Coming into town all we saw was a cluster of low-lying buildings with solar panels on the roofs for power. The half-dozen streetlights in town were also solar powered. We pulled up and tried to figure out where things were. There wasn’t much of anything in town aside from one little store. We circled around, going back toward the tarmac to see if there was any indication of which direction we should go. Instead, we got stuck in the sand. At this point I noticed the only other car in town, a broken down 1950’s vintage Renault station wagon that was the mere carcass of an automobile. It had been thoroughly sandblasted. Through some ingenuity on my part, we gathered a bunch of discarded date palm stalks and managed to build a rudimentary sand ladder to get out of the sand. With only three of us pushing while Marie drove, there was no way we were getting it out of there without the help of the date stalks. We managed to get out of the sand and back to hard ground.
I pulled out my binoculars and looked around to see what I could see. I saw the oasis about a kilometer beyond the outpost of buildings that we had gotten stuck next to. We decided we’d head over that way and look for a hotel or something to get some food at. We pulled up on some hard ground, seeing tons of sand blocking our progression any further into the oasis. There was a nice road just beyond this particular sand drift that went through the middle of the oasis but we weren’t too comfortable about getting stuck in the middle of it. We left the car there and walked around the oasis looking for any signs of habitation.
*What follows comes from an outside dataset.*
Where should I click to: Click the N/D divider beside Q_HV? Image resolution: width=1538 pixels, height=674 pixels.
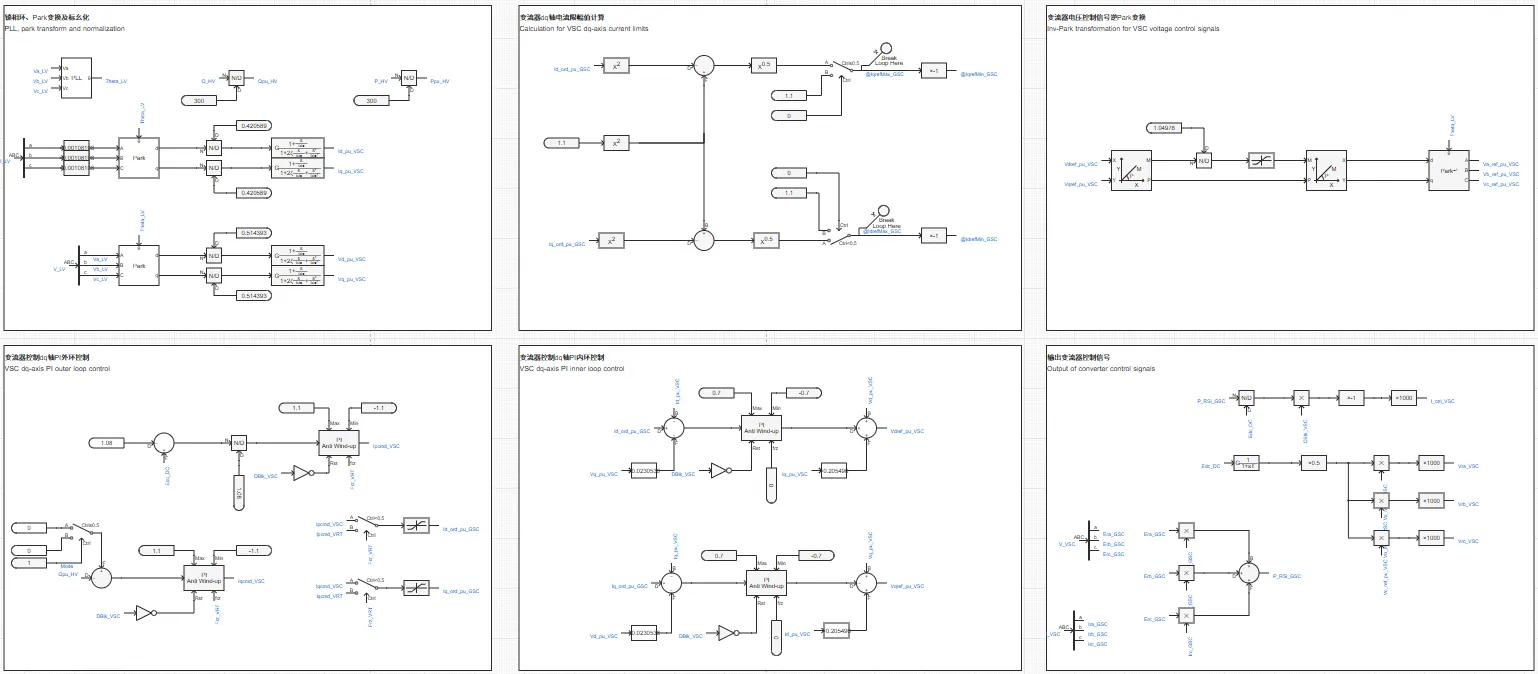236,77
Finally, we ran into two local guys wearing camel rider outfits who were walking through the palmerie. We talked to them a bit and they told us that they could help us get through the sand. Back over at the car, we encountered another vehicle, a pickup truck, that told us how to drive through it without getting stuck. Marie decided to give it a try, knowing that the two camel drivers would help us get unstuck for a price. Marie gunned it and made it through the sand with impressive grace. On the other side we cheered her, talked with the one camel driver still left, and then continued on to the hotels near the source of the oasis water. The camel driver said that if we wanted camel rides that he’d do it for us for 10 dinars an hour if we showed up near the source at a specific time and waited for him to come over. He said that the boss of the camels would quote us 15 but he’d do it for 10 if we didn’t let anyone else know about the deal. We said we’d think about it.
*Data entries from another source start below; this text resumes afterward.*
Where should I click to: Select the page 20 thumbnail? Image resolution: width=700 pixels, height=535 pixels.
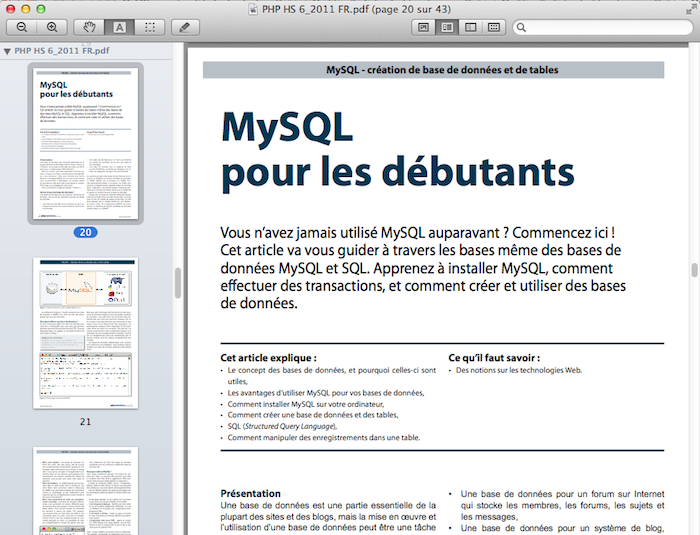coord(85,143)
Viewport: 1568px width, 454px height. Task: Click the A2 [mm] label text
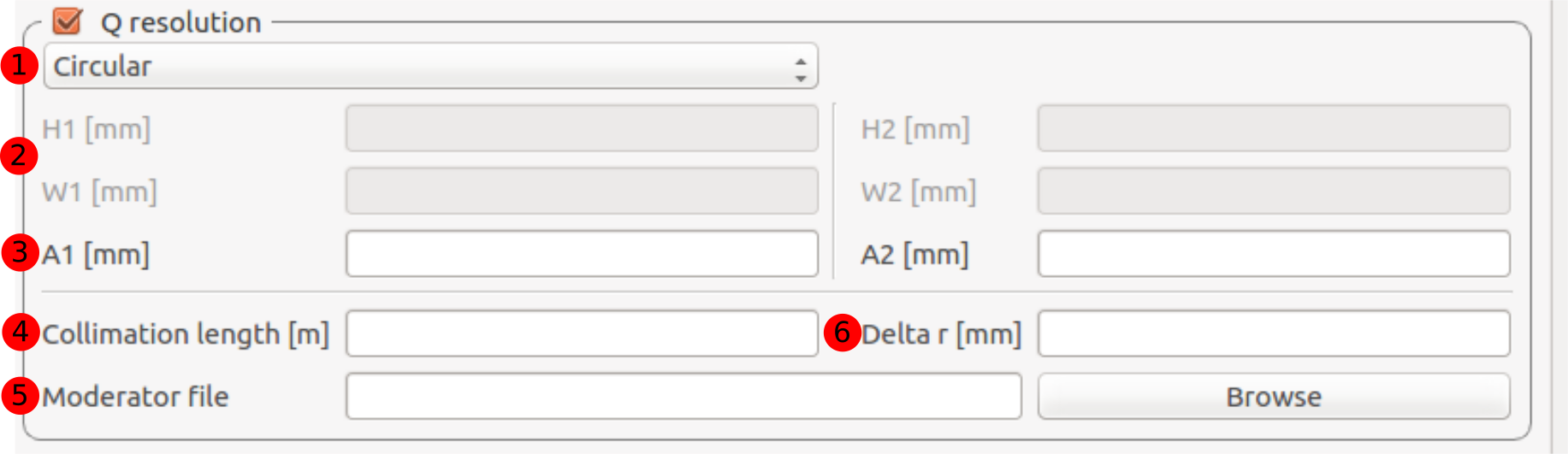(x=914, y=255)
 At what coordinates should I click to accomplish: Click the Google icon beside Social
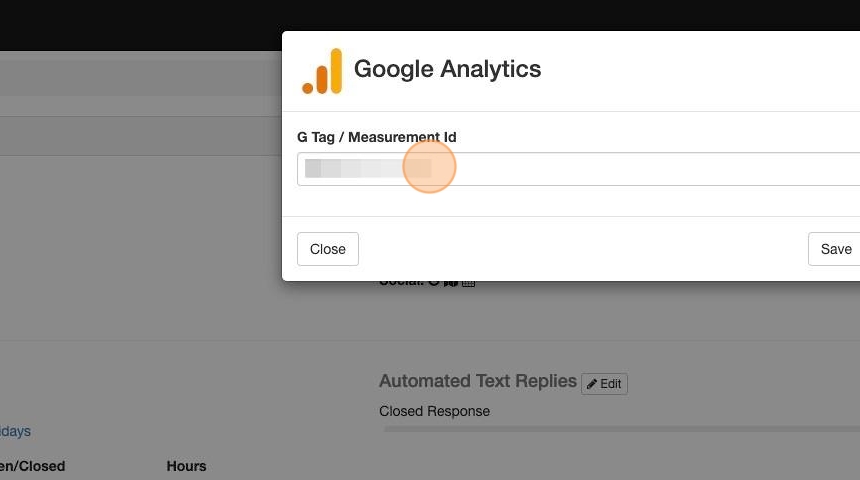434,283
We came to the encampment of hotels. Three in total next to the source. One was a five star luxury hotel complete with swimming pool, air conditioned tents complete with bathrooms, and an amazing view off of a watch tower constructed on the grounds. The other two were more modest tent affairs. We chose the first one we came to as the place was nice, the price was right, 25 dinars per person for full board, and the people were friendly. We moved into our tent, had an amazing couscous lunch complete with several types of meat and tea, and then walked over to the source to meet our camel driver.
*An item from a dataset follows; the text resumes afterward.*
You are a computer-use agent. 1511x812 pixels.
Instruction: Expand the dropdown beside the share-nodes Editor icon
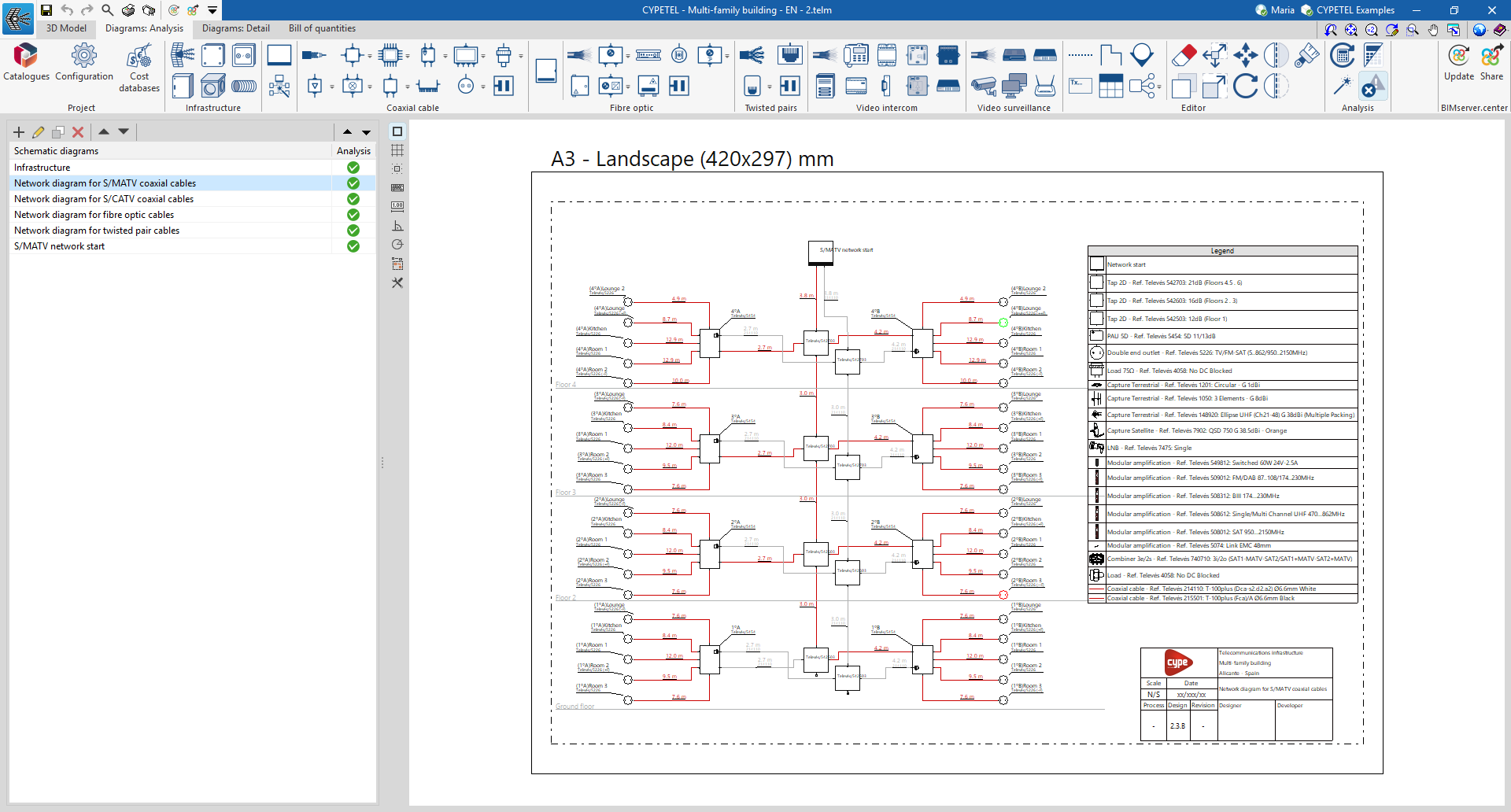click(x=1160, y=87)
He was at the source sitting with a few other Tunisian dudes in the shadows of one of the cafes. We nodded to him and went over to sit at another table a ways away to see if he’d come over. After about ten minutes, he didn’t come over so we left. We decided that he must not have wanted the business for some reason such as maybe his boss was there or whatever because he never got up and walked over. Too bad because it would have been fun to ride a camel.